Decompositions of reflexive modules

In a recent paper [11] we answered to the negative a question raised in the book by Eklof and Mekler [8, p. 455, Problem 12] under the set theoretical hypothesis of ◇_א1 which holds in many models of set theory. The Problem 12 in [8] reads as follows: If A is a dual (abelian) group of infinite rank, is A ≅ A ⊕ ℤ? The set theoretic hypothesis we made is the axiom ◇_א1 which holds in particular in Gödel's universe as shown by R. Jensen, see [8]. Here we want to prove a stronger result under the special continuum hypothesis (CH). The question in [8] relates to dual abelian groups. We want to find a particular example of a dual group, which will provide a negative answer to the question in [8]. In order to derive a stronger and also more general result we will concentrate on reflexive modules over countable principal ideal domains R. Following H. Bass [3] an R-module G is reflexive if the evaluation map σ : G → G** is an isomorphism.

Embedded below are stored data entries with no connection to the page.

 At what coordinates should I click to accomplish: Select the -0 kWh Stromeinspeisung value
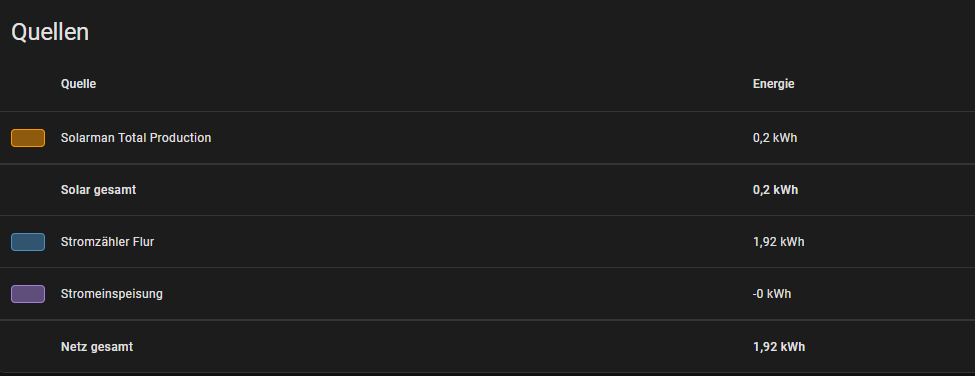click(x=772, y=294)
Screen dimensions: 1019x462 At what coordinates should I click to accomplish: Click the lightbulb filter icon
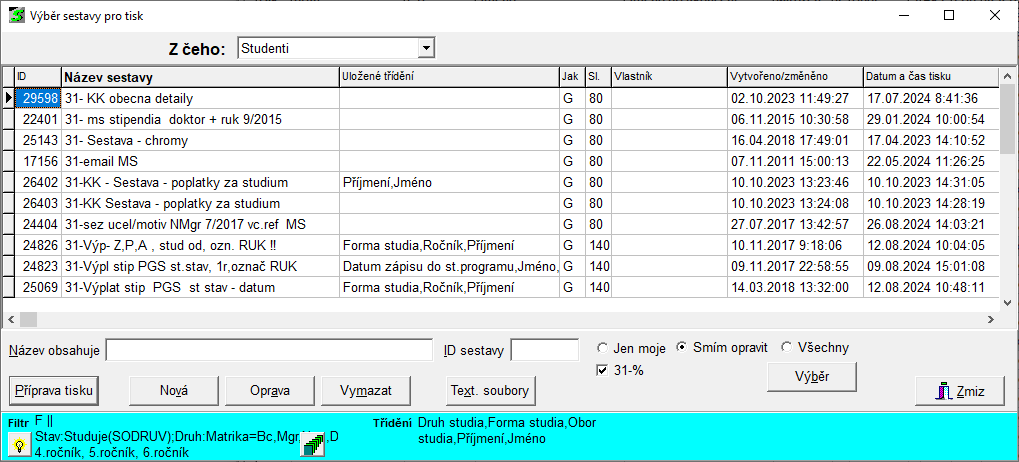pos(17,447)
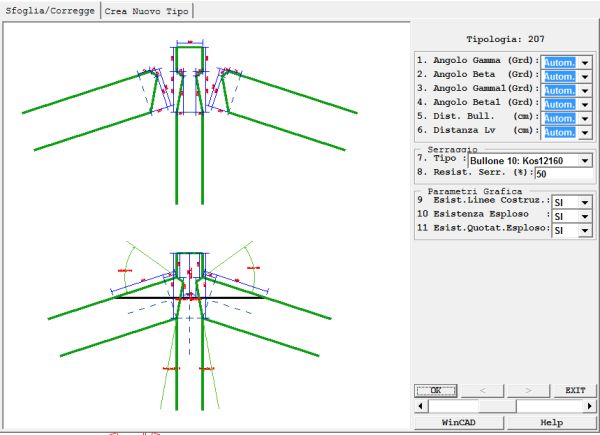Open WinCAD with the WinCAD button
The image size is (600, 435).
458,423
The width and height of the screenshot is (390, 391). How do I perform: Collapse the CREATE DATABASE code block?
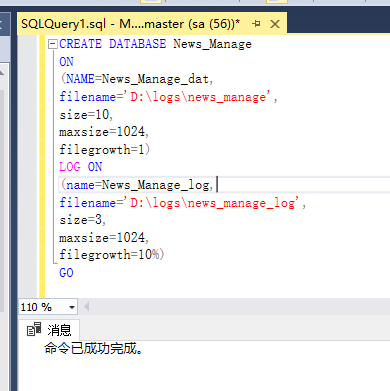(x=53, y=44)
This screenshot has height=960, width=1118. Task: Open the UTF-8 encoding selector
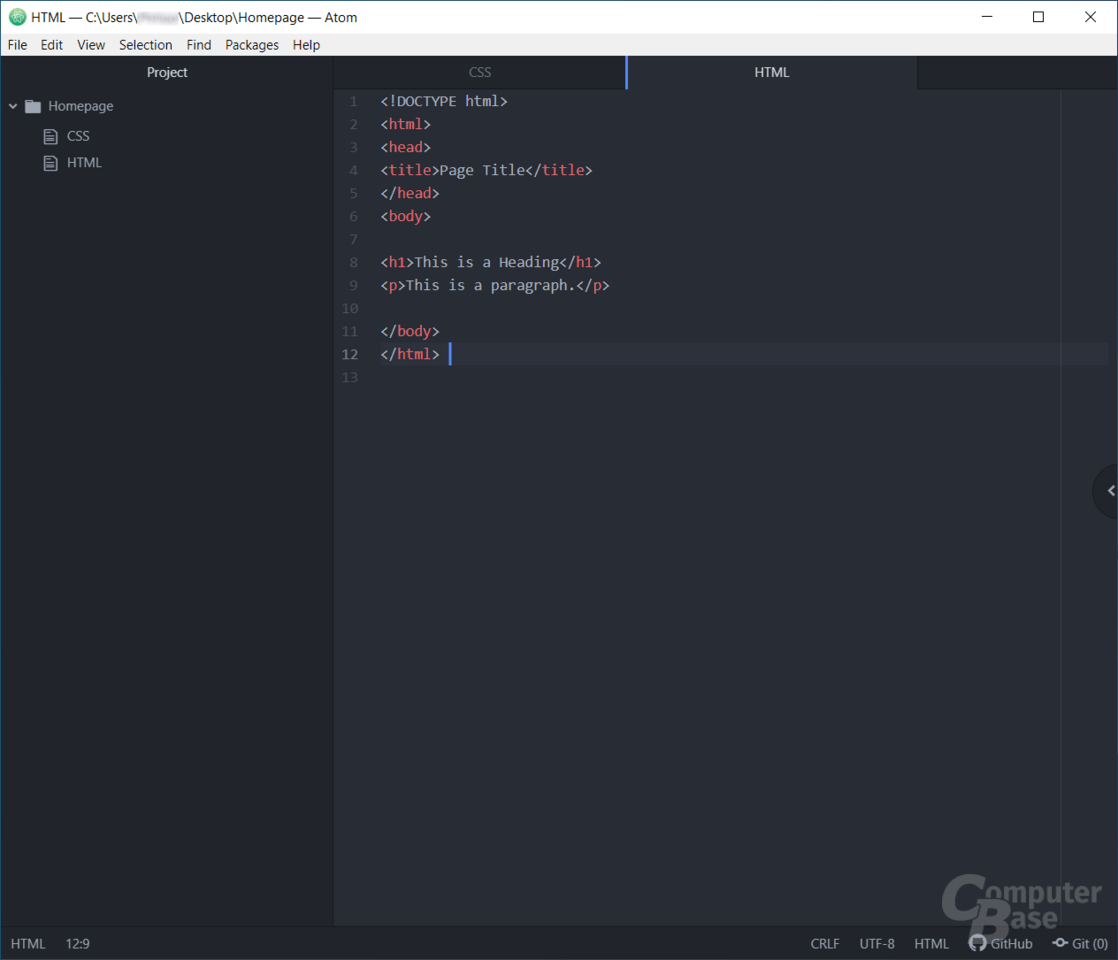[x=877, y=943]
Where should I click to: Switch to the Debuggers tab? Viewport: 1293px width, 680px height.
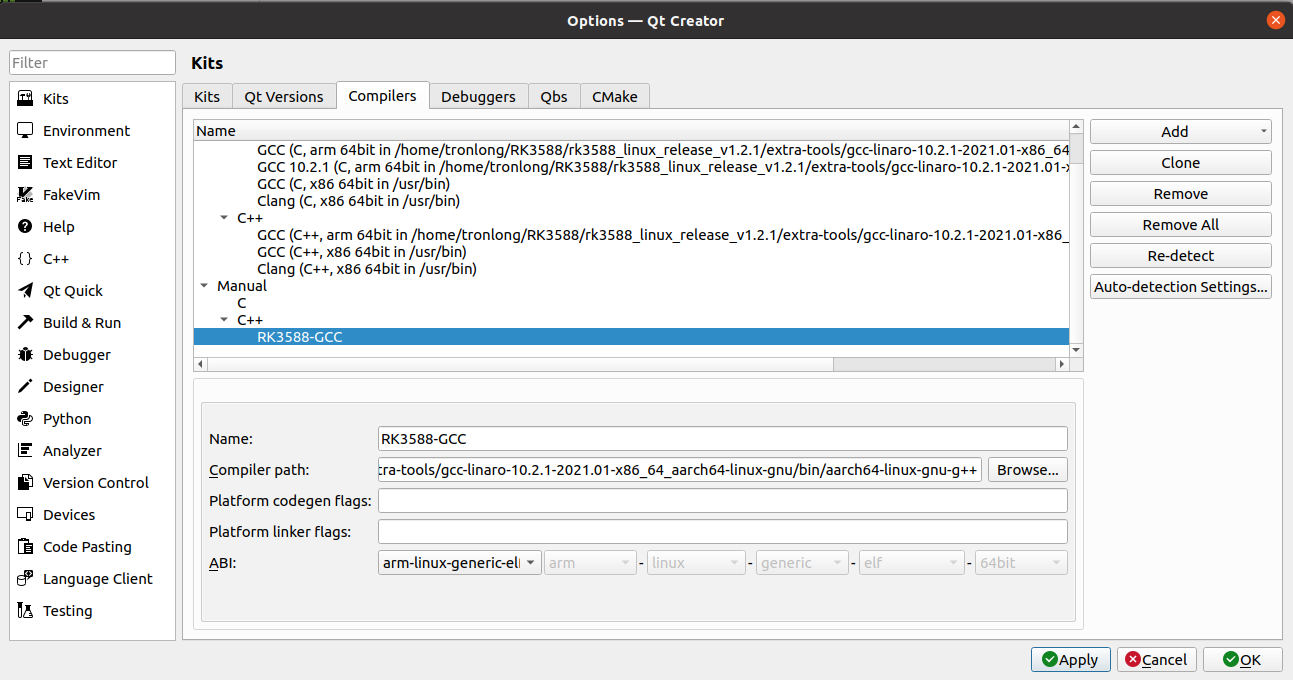(478, 97)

Here G* = Hom (G, R) denotes the dual group of G. Guided by classical results the question about the existence of a reflexive R-module G of infinite rank with G ≇ G ⊕ R is natural, see [8, p. 455]. We will use a theory of bilinear forms on free R-modules which strengthens our algebraic results in [11]. Moreover we want to apply a model theoretic combinatorial theorem from [14] which allows us to avoid the weak diamond principle. This has the great advantage that the used prediction principle is still similar to ◇_א1 but holds under CH. This will simplify algebraic argument for G ≇ G ⊕ R.